Robust evaluation of treatment effects in longitudinal studies with truncation by death or other intercurrent events

Imagine you are running a race to see which of two running shoes (Shoe A and Shoe B) helps runners go the fastest. You have a huge group of people, and you randomly give half of them Shoe A and the other half Shoe B.

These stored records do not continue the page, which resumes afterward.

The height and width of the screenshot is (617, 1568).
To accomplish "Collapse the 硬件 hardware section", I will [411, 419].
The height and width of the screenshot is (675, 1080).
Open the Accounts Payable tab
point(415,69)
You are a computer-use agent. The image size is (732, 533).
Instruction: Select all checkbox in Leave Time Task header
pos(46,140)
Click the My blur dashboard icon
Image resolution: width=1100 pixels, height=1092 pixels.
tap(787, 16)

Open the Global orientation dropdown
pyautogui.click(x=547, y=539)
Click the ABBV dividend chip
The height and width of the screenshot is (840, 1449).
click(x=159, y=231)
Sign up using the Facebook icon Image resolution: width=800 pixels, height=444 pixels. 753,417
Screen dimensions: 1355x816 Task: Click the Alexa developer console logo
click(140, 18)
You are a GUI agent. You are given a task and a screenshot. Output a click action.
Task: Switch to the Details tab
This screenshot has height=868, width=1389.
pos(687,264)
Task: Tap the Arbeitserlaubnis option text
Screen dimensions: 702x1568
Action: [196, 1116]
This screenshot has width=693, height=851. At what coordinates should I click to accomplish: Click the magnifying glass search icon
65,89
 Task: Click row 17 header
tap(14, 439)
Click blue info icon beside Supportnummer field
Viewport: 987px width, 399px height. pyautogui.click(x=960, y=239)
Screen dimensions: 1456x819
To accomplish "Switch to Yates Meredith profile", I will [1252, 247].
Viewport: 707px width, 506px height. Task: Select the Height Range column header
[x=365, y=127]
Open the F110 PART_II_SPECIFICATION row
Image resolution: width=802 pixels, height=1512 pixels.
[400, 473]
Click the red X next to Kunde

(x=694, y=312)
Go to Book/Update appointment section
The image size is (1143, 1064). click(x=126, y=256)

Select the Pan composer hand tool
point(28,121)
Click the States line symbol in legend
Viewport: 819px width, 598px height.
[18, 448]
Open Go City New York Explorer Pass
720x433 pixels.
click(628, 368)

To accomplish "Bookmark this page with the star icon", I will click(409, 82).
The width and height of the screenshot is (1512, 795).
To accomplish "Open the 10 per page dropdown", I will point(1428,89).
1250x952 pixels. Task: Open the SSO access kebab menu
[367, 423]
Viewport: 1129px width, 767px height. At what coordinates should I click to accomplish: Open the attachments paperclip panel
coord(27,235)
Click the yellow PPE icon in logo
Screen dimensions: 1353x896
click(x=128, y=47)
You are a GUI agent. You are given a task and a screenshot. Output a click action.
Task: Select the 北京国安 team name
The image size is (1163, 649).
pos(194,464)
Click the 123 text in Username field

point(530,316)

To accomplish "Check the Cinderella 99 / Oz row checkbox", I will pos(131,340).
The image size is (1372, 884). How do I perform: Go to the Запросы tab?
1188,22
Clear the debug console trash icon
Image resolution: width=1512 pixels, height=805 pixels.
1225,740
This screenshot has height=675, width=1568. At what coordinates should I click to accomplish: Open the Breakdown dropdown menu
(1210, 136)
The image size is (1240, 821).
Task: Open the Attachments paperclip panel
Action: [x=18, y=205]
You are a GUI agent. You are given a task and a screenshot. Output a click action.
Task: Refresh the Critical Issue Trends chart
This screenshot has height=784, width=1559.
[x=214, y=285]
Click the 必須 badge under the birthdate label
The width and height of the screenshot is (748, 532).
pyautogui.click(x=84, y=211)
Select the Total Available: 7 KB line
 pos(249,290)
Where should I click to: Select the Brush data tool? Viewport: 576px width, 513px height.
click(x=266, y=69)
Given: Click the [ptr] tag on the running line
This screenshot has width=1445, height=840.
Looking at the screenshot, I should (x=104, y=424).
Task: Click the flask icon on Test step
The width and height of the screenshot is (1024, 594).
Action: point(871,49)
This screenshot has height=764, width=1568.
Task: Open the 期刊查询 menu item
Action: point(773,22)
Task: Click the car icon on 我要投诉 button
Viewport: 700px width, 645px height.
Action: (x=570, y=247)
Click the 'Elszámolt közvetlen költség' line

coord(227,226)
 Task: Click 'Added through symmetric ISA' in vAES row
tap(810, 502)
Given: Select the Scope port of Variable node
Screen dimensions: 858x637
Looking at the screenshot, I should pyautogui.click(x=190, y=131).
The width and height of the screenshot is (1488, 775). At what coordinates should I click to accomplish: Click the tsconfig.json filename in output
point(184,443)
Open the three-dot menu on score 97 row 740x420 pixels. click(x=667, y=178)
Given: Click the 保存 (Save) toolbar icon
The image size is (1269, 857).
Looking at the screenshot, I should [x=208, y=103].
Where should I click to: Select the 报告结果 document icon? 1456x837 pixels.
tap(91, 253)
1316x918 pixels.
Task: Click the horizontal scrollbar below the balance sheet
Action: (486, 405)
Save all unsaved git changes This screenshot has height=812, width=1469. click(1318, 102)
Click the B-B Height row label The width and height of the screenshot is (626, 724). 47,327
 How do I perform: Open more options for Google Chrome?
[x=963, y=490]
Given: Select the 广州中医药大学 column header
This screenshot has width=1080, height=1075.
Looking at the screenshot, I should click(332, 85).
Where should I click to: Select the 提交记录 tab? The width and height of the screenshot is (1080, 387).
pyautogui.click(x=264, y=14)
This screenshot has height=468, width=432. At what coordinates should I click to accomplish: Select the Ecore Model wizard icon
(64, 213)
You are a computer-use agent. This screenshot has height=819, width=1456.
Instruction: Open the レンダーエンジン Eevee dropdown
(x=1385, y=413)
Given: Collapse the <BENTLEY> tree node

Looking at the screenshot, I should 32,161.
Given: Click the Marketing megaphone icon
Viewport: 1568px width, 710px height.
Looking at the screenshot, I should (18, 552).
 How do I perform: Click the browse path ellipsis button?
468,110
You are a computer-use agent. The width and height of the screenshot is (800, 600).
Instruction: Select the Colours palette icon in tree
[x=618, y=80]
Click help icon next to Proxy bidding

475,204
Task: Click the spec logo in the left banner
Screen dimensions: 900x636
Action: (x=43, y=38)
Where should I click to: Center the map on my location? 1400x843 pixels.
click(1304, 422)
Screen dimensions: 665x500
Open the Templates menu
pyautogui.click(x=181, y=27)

But here's the problem: Life happens.

Some runners get a flat tire (they need a "rescue" shoe). Some runners get a sudden cramp and have to stop running entirely (they "drop out"). And tragically, some runners get sick and have to leave the race forever (they "die").

In a standard race analysis, if you just look at who finished the race, you might get the wrong answer.

If Shoe A makes people run so fast they get exhausted and quit, but Shoe B makes them run slowly and finish, a standard analysis might say "Shoe B is better!" even if Shoe A was actually the faster shoe.
If the race stops because someone died, you can't measure their speed after that point. If you just ignore the dead runners, you are only looking at the "survivors," which might be a very different group of people than the ones who died.

This paper introduces a new, clever way to judge the shoes called PLOT (Pairwise Last Observation Time).

The Old Ways vs. The New Way

1. The "Last Look" Method (LOCF):
Imagine you look at the runners at the very end of the race. If a runner quit early, you just take their last known speed and pretend they kept running at that speed until the finish line.

The Flaw: This is like guessing a runner's speed at mile 26 based on how fast they were at mile 1. It's a guess, and it can be very wrong.

2. The "Survivors Only" Method:
You only look at the people who finished the race.

The Flaw: This is biased. Maybe Shoe A is so tough that only the strongest, most elite runners can finish in it, while the weaker ones quit. If you only look at the finishers, you might think Shoe A is amazing, but it's actually just filtering out the weak runners.

3. The "What If" Method (Hypothetical):
You try to imagine a magical world where no one ever got a flat tire or died, and calculate what would have happened.

The Flaw: This requires making up a lot of rules about a world that doesn't exist. If your rules are slightly wrong, your whole answer is wrong.

The New "PLOT" Method: The "Handshake" Analogy

The authors propose a method called PLOT. Instead of looking at the end of the race or guessing the future, they use a "pairing" strategy.

Imagine you take two runners: one wearing Shoe A and one wearing Shoe B. You pair them up based on how fit they were at the start (their "baseline").

Now, you watch them run together.

Runner A gets a flat tire at mile 10.
Runner B gets a cramp at mile 12.

The race for this specific pair stops at mile 10. Why? Because that is the last moment both of them were still running freely.

You compare their speeds exactly at mile 10. You don't guess what they would have done at mile 20. You don't ignore Runner A because they stopped. You just say, "Okay, at the moment the first person in this pair stopped, here is how they compared."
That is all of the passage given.